Only one stretch of the data below should be repeated: the lines from the line containing "Open the Actions" through the line containing "Task: Click the JRE System Library icon", inclusive, exactly as they are.

━━━ Input for this task

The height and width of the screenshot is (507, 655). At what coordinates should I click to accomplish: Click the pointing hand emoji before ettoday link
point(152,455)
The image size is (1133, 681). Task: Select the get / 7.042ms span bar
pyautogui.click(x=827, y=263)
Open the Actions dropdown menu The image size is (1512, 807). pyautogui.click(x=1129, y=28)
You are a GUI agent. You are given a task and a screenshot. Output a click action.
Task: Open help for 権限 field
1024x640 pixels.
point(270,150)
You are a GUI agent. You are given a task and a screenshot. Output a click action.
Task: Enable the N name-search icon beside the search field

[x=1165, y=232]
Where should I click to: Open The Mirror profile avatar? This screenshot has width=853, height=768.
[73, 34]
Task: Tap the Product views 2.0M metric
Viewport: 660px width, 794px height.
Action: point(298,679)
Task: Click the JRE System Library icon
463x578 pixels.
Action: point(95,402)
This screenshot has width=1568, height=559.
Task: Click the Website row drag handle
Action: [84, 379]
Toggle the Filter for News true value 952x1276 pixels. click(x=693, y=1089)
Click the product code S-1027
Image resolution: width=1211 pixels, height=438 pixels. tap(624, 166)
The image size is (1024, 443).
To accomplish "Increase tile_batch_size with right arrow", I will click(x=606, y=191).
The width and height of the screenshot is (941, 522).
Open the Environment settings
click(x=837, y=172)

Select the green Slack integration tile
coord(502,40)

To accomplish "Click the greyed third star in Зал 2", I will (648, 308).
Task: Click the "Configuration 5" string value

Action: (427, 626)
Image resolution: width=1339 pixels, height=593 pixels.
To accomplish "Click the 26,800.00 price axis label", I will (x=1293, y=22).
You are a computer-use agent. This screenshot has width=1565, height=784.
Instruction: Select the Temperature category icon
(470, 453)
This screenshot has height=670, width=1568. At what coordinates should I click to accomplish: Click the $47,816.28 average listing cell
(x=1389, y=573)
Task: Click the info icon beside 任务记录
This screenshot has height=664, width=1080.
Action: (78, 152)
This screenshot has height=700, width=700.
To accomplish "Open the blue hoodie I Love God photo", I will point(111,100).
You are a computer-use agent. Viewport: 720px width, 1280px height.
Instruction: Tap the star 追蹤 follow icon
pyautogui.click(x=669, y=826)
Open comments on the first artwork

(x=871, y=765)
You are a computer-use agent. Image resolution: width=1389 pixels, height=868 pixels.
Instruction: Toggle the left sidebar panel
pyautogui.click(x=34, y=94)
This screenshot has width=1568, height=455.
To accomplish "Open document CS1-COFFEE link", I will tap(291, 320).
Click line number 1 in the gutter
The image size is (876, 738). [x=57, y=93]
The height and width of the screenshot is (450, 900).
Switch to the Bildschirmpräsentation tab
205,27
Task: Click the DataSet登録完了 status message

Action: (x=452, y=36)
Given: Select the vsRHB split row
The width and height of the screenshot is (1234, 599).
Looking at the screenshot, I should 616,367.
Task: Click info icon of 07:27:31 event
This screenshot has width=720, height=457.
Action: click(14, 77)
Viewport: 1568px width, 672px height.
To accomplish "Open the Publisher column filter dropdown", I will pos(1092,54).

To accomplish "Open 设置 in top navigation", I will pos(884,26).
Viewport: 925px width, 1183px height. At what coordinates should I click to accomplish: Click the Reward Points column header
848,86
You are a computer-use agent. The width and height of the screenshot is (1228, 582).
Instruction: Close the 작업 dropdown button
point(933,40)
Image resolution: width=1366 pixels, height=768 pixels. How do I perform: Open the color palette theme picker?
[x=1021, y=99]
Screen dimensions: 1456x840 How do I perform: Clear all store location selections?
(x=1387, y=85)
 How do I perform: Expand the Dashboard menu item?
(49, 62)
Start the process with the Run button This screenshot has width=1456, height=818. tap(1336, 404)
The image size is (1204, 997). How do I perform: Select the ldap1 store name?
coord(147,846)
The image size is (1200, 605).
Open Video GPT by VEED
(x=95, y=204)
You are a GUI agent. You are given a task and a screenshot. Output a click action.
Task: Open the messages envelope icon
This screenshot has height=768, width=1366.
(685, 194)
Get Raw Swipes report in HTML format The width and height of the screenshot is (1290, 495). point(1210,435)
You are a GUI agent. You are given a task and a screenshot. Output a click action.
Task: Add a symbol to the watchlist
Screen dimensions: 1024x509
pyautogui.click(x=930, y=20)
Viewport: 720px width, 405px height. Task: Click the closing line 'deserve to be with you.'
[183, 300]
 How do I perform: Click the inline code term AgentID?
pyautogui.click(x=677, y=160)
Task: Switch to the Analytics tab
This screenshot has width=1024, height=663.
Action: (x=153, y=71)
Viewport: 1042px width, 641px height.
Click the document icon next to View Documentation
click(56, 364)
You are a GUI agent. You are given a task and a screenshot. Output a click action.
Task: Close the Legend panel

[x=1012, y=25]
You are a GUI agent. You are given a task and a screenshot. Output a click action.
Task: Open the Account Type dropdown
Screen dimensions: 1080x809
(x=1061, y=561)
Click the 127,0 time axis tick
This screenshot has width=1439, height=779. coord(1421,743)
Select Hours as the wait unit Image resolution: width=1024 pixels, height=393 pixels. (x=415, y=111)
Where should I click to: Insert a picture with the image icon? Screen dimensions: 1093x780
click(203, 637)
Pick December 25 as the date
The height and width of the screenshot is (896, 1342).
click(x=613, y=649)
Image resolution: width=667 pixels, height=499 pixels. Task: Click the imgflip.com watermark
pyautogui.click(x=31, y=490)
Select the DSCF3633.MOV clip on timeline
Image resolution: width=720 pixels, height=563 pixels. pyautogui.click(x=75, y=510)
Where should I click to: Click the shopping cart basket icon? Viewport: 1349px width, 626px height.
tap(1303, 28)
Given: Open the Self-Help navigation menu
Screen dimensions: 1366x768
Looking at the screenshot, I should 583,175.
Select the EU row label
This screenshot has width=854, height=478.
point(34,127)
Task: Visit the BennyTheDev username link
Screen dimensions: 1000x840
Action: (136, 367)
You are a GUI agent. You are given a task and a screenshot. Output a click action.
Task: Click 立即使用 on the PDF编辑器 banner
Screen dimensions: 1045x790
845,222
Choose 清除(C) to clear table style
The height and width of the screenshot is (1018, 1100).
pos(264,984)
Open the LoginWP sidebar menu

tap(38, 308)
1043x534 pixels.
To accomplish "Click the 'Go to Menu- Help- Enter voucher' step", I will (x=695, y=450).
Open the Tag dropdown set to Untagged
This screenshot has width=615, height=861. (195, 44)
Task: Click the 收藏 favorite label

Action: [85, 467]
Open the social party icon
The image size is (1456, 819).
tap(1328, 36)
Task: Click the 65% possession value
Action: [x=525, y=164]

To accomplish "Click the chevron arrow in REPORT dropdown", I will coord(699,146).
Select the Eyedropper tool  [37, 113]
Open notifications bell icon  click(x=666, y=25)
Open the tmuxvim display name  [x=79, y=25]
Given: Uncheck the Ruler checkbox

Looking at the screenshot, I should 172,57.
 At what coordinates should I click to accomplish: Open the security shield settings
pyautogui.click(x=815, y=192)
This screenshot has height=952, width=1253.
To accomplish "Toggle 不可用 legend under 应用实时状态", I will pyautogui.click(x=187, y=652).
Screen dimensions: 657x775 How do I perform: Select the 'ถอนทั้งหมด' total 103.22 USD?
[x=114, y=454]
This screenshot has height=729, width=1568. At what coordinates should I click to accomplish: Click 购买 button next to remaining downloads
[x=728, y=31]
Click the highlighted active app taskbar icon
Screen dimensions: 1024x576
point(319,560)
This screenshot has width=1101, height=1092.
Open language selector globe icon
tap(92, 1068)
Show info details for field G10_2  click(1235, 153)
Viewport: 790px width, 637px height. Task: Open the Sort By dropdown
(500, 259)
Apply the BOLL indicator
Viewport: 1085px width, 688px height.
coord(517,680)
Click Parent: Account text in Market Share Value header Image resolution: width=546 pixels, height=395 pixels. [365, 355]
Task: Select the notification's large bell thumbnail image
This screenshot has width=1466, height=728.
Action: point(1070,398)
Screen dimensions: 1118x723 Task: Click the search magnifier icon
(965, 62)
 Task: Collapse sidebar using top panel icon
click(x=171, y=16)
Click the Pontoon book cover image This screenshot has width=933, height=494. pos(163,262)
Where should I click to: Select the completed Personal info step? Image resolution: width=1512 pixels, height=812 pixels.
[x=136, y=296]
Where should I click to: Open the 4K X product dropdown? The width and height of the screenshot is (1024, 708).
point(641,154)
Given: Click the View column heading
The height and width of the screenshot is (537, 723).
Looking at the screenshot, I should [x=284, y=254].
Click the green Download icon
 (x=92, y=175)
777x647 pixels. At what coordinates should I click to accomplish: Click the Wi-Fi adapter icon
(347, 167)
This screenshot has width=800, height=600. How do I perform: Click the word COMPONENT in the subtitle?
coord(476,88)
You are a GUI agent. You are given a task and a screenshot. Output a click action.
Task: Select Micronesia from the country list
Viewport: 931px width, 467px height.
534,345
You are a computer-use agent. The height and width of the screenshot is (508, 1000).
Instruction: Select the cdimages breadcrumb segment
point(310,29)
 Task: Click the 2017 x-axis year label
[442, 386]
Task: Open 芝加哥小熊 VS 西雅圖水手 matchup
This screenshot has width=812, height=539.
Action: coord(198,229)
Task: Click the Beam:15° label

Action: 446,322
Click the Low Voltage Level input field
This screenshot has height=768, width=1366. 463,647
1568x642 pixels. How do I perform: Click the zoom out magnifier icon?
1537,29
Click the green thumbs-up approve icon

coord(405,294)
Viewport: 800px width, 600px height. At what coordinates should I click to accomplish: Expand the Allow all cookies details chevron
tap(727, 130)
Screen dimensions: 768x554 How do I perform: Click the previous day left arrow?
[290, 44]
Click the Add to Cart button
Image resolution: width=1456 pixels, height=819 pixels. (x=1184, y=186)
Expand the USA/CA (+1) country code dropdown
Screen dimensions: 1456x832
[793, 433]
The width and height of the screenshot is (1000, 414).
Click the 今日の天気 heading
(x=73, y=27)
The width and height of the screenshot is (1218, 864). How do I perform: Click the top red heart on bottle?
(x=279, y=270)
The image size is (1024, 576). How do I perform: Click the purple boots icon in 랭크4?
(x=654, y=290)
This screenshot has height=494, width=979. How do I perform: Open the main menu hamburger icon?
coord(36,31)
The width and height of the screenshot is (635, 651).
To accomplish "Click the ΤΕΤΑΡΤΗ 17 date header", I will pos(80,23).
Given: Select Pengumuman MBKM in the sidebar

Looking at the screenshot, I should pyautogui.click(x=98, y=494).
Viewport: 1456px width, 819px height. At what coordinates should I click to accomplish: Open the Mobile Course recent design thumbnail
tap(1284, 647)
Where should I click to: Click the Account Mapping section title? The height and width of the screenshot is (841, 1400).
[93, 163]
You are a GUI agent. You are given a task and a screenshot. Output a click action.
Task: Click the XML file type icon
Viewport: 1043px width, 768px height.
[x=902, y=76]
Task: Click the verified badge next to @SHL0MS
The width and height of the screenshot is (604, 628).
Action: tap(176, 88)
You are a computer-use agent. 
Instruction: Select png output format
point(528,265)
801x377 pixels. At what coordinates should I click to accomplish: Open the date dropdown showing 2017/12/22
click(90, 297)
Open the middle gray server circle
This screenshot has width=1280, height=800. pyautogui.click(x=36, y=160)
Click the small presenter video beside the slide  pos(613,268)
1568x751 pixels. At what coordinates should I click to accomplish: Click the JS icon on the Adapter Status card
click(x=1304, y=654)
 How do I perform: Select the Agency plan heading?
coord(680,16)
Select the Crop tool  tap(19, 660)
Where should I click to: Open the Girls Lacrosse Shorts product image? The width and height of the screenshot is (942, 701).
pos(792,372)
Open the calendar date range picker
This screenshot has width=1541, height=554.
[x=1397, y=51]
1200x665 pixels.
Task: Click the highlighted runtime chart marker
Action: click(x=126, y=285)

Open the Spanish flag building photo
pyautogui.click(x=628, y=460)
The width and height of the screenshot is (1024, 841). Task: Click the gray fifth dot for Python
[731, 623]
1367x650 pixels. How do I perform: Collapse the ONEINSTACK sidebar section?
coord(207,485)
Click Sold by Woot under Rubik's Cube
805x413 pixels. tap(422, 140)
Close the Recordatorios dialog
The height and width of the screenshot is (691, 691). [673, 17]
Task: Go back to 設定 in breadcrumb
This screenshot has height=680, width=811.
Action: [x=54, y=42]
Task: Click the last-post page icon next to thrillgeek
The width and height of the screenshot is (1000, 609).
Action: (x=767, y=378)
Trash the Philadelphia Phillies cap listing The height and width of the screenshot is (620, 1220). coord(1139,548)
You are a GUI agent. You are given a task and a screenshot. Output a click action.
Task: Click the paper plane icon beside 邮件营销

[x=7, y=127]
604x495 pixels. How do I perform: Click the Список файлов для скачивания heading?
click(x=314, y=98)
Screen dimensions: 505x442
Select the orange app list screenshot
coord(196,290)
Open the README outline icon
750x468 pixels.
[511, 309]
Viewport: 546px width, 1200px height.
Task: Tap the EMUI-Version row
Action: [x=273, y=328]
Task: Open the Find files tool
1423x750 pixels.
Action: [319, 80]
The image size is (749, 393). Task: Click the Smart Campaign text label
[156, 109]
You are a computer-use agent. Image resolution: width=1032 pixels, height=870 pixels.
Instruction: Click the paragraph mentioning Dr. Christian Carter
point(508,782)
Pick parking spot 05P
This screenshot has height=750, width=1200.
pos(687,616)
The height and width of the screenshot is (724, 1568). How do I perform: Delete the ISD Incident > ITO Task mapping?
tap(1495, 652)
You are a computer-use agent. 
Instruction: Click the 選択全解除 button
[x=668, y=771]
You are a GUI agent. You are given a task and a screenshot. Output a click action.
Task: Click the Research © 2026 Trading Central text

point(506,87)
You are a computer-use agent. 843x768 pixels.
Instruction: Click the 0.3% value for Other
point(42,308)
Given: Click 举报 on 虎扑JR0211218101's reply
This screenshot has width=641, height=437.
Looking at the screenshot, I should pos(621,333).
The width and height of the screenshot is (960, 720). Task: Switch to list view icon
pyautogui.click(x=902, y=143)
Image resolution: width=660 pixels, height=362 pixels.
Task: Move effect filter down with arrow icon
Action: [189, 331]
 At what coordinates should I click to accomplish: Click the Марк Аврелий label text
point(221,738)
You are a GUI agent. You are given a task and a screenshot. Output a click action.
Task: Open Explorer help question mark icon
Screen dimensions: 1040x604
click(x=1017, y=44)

━━━━━━

#### [Answer section]
Open the Actions dropdown menu The image size is (1512, 807). pyautogui.click(x=1129, y=28)
You are a GUI agent. You are given a task and a screenshot. Output a click action.
Task: Open help for 権限 field
1024x640 pixels.
point(270,150)
You are a GUI agent. You are given a task and a screenshot. Output a click action.
Task: Enable the N name-search icon beside the search field

[x=1165, y=232]
Where should I click to: Open The Mirror profile avatar? This screenshot has width=853, height=768.
[73, 34]
Task: Tap the Product views 2.0M metric
Viewport: 660px width, 794px height.
Action: point(298,679)
Task: Click the JRE System Library icon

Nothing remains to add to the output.